### WHAT TO DO
Return the data below exactly as it appears, from the line with "Task: Click the Share button" to the line with "I will pos(1316,195).", both included, and nothing else.

***** DATA SECTION

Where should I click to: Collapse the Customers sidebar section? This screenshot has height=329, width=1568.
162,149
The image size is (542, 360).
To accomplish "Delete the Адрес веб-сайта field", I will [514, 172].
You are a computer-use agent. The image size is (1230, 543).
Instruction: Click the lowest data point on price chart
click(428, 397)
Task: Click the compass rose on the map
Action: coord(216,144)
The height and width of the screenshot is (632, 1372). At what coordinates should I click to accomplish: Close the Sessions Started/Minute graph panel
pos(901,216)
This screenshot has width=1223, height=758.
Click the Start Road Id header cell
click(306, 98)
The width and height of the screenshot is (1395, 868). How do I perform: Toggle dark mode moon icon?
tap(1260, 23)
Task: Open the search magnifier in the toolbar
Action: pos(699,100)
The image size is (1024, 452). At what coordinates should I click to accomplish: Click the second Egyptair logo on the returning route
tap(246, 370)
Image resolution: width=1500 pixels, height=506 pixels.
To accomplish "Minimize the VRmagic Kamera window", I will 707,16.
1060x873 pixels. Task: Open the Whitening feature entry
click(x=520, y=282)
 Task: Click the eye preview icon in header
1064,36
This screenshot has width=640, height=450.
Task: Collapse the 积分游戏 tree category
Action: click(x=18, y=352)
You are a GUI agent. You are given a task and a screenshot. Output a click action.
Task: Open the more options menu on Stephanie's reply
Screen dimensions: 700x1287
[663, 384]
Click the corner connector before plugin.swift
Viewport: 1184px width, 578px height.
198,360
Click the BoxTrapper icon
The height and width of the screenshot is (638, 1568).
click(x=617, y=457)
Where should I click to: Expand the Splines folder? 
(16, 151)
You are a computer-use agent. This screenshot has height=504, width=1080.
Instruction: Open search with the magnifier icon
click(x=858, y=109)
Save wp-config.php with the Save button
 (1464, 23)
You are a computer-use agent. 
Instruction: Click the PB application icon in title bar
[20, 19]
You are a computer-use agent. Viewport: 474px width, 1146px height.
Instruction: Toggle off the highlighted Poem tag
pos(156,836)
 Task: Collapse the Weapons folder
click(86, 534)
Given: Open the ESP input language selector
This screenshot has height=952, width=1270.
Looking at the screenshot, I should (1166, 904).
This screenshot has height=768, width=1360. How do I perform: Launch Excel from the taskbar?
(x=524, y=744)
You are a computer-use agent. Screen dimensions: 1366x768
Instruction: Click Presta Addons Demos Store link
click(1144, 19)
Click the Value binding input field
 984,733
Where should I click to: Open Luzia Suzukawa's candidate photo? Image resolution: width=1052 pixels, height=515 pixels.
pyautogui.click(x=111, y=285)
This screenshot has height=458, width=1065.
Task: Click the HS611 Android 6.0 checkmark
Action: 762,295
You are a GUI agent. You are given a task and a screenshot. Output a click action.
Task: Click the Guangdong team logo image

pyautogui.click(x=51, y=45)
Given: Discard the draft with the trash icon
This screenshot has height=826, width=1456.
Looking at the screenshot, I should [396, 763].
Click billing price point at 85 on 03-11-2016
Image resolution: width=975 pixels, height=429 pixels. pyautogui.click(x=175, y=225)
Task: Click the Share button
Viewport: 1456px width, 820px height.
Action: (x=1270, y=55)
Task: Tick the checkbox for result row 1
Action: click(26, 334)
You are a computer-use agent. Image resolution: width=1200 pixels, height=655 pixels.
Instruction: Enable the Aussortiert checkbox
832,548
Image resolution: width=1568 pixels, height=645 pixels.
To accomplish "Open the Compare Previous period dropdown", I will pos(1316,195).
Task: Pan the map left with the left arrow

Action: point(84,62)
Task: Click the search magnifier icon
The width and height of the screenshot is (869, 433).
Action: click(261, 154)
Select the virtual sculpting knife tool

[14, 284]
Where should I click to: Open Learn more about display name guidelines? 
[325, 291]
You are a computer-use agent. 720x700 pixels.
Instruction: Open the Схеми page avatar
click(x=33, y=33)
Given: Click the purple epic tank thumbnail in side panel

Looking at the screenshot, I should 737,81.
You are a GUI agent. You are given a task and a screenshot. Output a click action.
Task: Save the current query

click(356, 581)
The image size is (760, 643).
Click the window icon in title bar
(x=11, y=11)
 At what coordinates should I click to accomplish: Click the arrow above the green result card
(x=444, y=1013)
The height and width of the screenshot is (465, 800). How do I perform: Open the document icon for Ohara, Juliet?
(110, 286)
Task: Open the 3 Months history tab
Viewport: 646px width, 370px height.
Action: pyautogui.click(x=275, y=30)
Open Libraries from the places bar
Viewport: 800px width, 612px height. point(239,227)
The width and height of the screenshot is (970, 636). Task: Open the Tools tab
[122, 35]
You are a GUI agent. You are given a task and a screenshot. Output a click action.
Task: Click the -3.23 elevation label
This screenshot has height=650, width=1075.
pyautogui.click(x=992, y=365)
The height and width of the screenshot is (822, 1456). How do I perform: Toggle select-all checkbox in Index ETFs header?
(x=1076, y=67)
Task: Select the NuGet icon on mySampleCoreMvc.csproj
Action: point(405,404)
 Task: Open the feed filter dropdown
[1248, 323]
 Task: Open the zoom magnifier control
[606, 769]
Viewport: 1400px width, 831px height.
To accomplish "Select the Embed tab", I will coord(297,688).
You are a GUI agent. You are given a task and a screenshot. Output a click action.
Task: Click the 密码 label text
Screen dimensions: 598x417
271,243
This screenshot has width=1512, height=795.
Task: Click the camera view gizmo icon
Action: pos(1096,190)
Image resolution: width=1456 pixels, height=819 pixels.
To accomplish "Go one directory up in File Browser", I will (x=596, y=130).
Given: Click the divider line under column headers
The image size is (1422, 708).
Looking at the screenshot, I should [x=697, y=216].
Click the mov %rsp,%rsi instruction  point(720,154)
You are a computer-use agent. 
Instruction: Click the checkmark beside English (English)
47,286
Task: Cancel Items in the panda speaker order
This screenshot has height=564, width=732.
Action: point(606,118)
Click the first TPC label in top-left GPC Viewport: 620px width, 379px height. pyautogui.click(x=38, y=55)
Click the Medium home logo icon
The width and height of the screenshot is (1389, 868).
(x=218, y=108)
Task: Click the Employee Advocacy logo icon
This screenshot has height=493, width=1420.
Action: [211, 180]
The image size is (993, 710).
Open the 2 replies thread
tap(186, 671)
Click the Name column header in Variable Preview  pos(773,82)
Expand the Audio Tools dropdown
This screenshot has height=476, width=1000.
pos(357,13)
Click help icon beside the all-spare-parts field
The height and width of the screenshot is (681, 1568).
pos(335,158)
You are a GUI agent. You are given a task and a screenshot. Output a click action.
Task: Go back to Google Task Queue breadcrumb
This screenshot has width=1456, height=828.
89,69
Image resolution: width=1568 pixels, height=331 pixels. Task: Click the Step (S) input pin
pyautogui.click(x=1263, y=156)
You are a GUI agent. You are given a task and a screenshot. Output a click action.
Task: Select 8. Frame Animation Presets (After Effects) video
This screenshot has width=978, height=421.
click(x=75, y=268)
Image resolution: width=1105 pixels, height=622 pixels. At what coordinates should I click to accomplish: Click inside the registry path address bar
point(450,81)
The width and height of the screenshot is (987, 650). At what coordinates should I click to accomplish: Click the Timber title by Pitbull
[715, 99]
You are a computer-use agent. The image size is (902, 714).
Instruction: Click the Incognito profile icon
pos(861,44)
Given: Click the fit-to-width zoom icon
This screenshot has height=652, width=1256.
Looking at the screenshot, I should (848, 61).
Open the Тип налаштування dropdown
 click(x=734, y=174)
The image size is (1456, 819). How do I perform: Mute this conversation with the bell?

**********

### SOLVED PROBLEM
Task: Click the Share button
Viewport: 1456px width, 820px height.
Action: (x=1270, y=55)
Task: Tick the checkbox for result row 1
Action: click(26, 334)
You are a computer-use agent. Image resolution: width=1200 pixels, height=655 pixels.
Instruction: Enable the Aussortiert checkbox
832,548
Image resolution: width=1568 pixels, height=645 pixels.
To accomplish "Open the Compare Previous period dropdown", I will pos(1316,195).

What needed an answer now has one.